_TASK DETAILS_:
In full and without error, repeat the entries below.

_Items from a data source_:
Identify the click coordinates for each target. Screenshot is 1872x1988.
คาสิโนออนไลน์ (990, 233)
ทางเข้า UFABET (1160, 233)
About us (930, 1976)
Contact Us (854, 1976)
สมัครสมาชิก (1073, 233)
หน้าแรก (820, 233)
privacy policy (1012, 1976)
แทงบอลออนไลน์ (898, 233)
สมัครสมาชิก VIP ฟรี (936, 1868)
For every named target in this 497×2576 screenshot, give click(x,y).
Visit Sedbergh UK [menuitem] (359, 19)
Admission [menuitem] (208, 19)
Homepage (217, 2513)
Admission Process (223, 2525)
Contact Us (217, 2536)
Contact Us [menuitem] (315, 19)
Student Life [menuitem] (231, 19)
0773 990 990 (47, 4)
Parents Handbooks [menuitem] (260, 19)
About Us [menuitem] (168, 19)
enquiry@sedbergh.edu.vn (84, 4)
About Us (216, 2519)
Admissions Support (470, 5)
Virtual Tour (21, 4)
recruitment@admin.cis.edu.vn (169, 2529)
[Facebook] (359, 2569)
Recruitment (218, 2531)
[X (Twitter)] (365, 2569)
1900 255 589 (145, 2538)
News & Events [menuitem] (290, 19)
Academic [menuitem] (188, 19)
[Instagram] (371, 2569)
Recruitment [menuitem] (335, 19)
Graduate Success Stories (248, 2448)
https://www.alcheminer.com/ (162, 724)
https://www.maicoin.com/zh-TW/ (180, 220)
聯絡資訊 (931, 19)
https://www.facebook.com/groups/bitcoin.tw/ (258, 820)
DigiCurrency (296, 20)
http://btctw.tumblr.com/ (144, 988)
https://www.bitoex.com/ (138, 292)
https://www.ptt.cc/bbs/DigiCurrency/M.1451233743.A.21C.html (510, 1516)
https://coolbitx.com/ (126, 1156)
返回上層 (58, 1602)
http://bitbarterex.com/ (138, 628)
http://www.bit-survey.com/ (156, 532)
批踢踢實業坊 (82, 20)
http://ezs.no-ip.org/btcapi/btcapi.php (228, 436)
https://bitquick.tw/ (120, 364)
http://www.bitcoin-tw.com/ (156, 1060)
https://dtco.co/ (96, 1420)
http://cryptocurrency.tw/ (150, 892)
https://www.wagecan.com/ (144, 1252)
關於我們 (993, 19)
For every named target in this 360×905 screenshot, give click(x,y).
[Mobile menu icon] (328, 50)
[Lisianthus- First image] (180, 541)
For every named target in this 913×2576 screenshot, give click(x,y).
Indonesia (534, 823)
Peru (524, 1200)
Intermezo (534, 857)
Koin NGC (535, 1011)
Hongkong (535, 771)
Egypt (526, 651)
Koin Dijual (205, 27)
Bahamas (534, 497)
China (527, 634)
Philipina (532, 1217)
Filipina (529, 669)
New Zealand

_ANSWER SPACE_:
Identify the click coordinates for each target. Screenshot is 1872x1988.
คาสิโนออนไลน์ (990, 233)
ทางเข้า UFABET (1160, 233)
About us (930, 1976)
Contact Us (854, 1976)
สมัครสมาชิก (1073, 233)
หน้าแรก (820, 233)
privacy policy (1012, 1976)
แทงบอลออนไลน์ (898, 233)
สมัครสมาชิก VIP ฟรี (936, 1868)
For every named target in this 497×2576 screenshot, give click(x,y).
Visit Sedbergh UK [menuitem] (359, 19)
Admission [menuitem] (208, 19)
Homepage (217, 2513)
Admission Process (223, 2525)
Contact Us (217, 2536)
Contact Us [menuitem] (315, 19)
Student Life [menuitem] (231, 19)
0773 990 990 (47, 4)
Parents Handbooks [menuitem] (260, 19)
About Us [menuitem] (168, 19)
enquiry@sedbergh.edu.vn (84, 4)
About Us (216, 2519)
Admissions Support (470, 5)
Virtual Tour (21, 4)
recruitment@admin.cis.edu.vn (169, 2529)
[Facebook] (359, 2569)
Recruitment (218, 2531)
[X (Twitter)] (365, 2569)
1900 255 589 (145, 2538)
News & Events [menuitem] (290, 19)
Academic [menuitem] (188, 19)
[Instagram] (371, 2569)
Recruitment [menuitem] (335, 19)
Graduate Success Stories (248, 2448)
https://www.alcheminer.com/ (162, 724)
https://www.maicoin.com/zh-TW/ (180, 220)
聯絡資訊 (931, 19)
https://www.facebook.com/groups/bitcoin.tw/ (258, 820)
DigiCurrency (296, 20)
http://btctw.tumblr.com/ (144, 988)
https://www.bitoex.com/ (138, 292)
https://www.ptt.cc/bbs/DigiCurrency/M.1451233743.A.21C.html (510, 1516)
https://coolbitx.com/ (126, 1156)
返回上層 (58, 1602)
http://bitbarterex.com/ (138, 628)
http://www.bit-survey.com/ (156, 532)
批踢踢實業坊 (82, 20)
http://ezs.no-ip.org/btcapi/btcapi.php (228, 436)
https://bitquick.tw/ (120, 364)
http://www.bitcoin-tw.com/ (156, 1060)
https://dtco.co/ (96, 1420)
http://cryptocurrency.tw/ (150, 892)
https://www.wagecan.com/ (144, 1252)
關於我們 (993, 19)
For every named target in this 360×905 screenshot, give click(x,y).
[Mobile menu icon] (328, 50)
[Lisianthus- First image] (180, 541)
For every named target in this 913×2576 screenshot, give click(x,y).
Indonesia (534, 823)
Peru (524, 1200)
Intermezo (534, 857)
Koin NGC (535, 1011)
Hongkong (535, 771)
Egypt (526, 651)
Koin Dijual (205, 27)
Bahamas (534, 497)
China (527, 634)
Philipina (532, 1217)
Filipina (529, 669)
New Zealand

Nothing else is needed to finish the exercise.